Pixel coordinate grounding data:
--------------------------------
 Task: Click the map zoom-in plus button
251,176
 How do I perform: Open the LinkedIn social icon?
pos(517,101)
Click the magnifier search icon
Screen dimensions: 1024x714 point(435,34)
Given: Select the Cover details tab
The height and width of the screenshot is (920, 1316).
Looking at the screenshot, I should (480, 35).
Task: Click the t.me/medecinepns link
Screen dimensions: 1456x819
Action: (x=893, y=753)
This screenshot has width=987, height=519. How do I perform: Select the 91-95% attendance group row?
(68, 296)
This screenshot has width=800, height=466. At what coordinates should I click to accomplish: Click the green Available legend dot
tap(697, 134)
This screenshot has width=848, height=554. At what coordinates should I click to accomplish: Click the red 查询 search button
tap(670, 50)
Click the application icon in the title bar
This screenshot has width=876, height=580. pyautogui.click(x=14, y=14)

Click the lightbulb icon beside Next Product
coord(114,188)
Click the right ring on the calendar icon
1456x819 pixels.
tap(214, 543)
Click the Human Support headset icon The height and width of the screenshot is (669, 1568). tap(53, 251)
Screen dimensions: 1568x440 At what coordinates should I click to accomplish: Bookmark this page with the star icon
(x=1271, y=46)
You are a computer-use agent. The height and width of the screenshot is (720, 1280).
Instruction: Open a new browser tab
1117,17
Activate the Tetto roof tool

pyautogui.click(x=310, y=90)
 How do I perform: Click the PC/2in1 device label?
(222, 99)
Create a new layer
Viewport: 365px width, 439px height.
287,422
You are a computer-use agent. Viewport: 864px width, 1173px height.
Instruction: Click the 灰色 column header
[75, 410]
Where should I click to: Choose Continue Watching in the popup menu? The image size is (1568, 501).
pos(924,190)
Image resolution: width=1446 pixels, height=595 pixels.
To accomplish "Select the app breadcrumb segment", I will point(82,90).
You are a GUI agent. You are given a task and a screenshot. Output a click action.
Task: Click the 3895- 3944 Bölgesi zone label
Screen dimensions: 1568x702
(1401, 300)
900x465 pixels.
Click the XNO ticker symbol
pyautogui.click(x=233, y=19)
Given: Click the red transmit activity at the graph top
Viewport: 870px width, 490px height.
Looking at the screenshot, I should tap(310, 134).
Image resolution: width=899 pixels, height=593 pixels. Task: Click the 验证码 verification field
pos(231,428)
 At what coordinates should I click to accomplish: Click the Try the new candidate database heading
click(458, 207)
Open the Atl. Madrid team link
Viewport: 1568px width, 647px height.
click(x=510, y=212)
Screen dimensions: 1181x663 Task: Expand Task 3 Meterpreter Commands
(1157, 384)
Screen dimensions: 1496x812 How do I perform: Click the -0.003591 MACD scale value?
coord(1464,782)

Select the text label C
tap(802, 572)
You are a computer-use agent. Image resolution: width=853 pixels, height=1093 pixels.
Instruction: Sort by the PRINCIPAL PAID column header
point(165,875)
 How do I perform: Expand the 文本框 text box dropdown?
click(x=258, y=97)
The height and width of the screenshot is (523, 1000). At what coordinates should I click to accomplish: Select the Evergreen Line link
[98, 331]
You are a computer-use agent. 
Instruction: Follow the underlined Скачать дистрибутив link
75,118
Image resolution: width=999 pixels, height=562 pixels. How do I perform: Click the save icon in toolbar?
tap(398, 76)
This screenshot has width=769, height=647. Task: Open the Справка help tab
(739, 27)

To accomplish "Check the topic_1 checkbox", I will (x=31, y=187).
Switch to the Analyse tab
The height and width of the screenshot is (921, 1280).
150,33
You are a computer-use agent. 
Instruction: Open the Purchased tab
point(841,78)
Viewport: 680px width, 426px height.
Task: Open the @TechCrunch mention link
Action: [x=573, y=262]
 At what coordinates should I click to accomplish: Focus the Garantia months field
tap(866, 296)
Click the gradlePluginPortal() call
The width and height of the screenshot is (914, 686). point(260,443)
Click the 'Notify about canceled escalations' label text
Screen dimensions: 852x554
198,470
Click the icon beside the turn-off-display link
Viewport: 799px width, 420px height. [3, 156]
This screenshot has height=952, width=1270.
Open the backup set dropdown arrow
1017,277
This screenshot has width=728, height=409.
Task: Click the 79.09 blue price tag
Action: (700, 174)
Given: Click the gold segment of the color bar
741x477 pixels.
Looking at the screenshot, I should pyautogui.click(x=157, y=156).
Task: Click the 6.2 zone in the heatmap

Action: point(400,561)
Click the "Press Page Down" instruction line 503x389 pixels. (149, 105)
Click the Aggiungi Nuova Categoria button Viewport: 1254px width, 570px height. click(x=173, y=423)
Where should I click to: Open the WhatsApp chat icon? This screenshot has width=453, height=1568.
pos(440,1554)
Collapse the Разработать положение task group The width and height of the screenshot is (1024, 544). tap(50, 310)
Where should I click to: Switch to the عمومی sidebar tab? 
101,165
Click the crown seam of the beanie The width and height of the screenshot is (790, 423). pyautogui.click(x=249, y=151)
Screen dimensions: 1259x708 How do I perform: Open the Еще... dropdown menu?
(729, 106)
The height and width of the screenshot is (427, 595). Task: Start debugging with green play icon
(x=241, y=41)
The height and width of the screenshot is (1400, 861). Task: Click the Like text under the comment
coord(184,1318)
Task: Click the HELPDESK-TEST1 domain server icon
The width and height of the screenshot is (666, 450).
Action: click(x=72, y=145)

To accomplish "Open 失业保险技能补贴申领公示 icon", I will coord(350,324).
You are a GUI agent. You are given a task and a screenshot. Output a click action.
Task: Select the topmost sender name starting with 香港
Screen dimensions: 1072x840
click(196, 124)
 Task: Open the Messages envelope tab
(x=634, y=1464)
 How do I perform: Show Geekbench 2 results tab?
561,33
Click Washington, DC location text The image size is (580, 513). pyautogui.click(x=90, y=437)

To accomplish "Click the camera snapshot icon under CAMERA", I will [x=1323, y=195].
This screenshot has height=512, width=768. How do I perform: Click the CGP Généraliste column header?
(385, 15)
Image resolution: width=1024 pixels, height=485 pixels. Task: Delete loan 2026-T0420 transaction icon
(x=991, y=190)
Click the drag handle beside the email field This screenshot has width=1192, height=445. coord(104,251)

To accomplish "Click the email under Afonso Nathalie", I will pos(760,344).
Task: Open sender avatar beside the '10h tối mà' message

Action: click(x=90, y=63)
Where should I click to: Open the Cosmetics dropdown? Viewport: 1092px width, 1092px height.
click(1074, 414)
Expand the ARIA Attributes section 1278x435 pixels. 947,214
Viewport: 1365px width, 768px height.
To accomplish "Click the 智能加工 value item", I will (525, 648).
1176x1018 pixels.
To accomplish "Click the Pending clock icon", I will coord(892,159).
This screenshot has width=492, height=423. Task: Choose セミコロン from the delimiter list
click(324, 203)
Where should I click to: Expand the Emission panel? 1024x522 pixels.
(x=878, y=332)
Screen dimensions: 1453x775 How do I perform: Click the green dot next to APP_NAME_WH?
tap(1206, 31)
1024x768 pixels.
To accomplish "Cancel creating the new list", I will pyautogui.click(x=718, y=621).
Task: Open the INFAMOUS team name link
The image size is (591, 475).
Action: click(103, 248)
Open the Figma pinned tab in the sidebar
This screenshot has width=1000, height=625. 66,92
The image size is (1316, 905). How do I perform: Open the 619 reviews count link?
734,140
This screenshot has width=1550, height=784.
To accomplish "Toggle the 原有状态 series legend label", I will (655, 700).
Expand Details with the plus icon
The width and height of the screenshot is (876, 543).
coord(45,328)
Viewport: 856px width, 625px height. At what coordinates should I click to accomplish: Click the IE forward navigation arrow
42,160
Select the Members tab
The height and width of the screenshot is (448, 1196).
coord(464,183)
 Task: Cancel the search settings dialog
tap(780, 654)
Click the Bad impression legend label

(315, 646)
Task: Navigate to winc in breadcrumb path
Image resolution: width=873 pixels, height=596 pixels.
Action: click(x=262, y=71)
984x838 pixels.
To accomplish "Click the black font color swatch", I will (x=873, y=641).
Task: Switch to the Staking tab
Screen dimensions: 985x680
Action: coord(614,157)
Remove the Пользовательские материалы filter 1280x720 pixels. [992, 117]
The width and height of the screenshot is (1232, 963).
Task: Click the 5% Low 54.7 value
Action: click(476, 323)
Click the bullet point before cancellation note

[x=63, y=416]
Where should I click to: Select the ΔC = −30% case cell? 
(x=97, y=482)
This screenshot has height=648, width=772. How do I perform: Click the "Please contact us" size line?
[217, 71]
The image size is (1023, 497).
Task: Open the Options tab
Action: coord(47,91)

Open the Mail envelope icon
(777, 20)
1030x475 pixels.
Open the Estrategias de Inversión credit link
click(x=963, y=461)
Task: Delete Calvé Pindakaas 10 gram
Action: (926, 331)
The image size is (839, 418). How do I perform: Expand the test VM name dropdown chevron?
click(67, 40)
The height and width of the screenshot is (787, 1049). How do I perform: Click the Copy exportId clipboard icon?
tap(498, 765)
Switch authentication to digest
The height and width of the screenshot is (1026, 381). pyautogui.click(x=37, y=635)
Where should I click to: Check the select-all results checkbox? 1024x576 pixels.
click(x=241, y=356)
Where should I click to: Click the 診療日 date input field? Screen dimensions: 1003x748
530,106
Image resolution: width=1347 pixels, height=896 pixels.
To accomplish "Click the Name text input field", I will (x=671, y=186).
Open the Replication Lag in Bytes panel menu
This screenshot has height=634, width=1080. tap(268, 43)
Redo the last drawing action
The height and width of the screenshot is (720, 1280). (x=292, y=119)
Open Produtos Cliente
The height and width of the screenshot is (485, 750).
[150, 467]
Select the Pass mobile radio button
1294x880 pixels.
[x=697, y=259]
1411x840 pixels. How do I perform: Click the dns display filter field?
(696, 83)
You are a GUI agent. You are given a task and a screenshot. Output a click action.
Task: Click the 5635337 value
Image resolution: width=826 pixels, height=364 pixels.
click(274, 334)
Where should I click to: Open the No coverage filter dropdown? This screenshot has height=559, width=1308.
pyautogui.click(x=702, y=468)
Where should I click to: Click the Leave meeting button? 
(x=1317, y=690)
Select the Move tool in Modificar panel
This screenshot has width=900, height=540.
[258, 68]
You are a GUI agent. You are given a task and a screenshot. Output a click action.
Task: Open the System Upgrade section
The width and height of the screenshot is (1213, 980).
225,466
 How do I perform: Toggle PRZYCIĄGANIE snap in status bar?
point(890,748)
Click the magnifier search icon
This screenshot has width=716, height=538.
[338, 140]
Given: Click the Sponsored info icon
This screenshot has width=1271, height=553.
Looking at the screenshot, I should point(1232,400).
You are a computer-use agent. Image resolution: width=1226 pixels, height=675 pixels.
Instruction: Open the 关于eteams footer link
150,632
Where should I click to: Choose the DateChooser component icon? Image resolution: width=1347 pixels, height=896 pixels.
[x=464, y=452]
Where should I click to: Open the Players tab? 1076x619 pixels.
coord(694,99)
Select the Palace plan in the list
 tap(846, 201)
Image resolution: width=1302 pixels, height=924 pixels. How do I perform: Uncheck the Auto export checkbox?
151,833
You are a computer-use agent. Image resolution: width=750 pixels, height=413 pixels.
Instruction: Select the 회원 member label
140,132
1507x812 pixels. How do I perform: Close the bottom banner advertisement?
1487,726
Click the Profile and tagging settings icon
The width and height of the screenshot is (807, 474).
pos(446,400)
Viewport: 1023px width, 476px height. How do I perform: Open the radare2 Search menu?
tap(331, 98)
--------------------------------
◆ Brief ◆
From the data above, return every line from the line that has "The height and width of the screenshot is (787, 1049)." up to and including the line that has "Task: Click the 5635337 value", exactly.

◆ Response area ◆
The height and width of the screenshot is (787, 1049). How do I perform: Click the Copy exportId clipboard icon?
tap(498, 765)
Switch authentication to digest
The height and width of the screenshot is (1026, 381). pyautogui.click(x=37, y=635)
Where should I click to: Check the select-all results checkbox? 1024x576 pixels.
click(x=241, y=356)
Where should I click to: Click the 診療日 date input field? Screen dimensions: 1003x748
530,106
Image resolution: width=1347 pixels, height=896 pixels.
To accomplish "Click the Name text input field", I will (x=671, y=186).
Open the Replication Lag in Bytes panel menu
This screenshot has height=634, width=1080. tap(268, 43)
Redo the last drawing action
The height and width of the screenshot is (720, 1280). (x=292, y=119)
Open Produtos Cliente
The height and width of the screenshot is (485, 750).
[150, 467]
Select the Pass mobile radio button
1294x880 pixels.
[x=697, y=259]
1411x840 pixels. How do I perform: Click the dns display filter field?
(696, 83)
You are a GUI agent. You are given a task and a screenshot. Output a click action.
Task: Click the 5635337 value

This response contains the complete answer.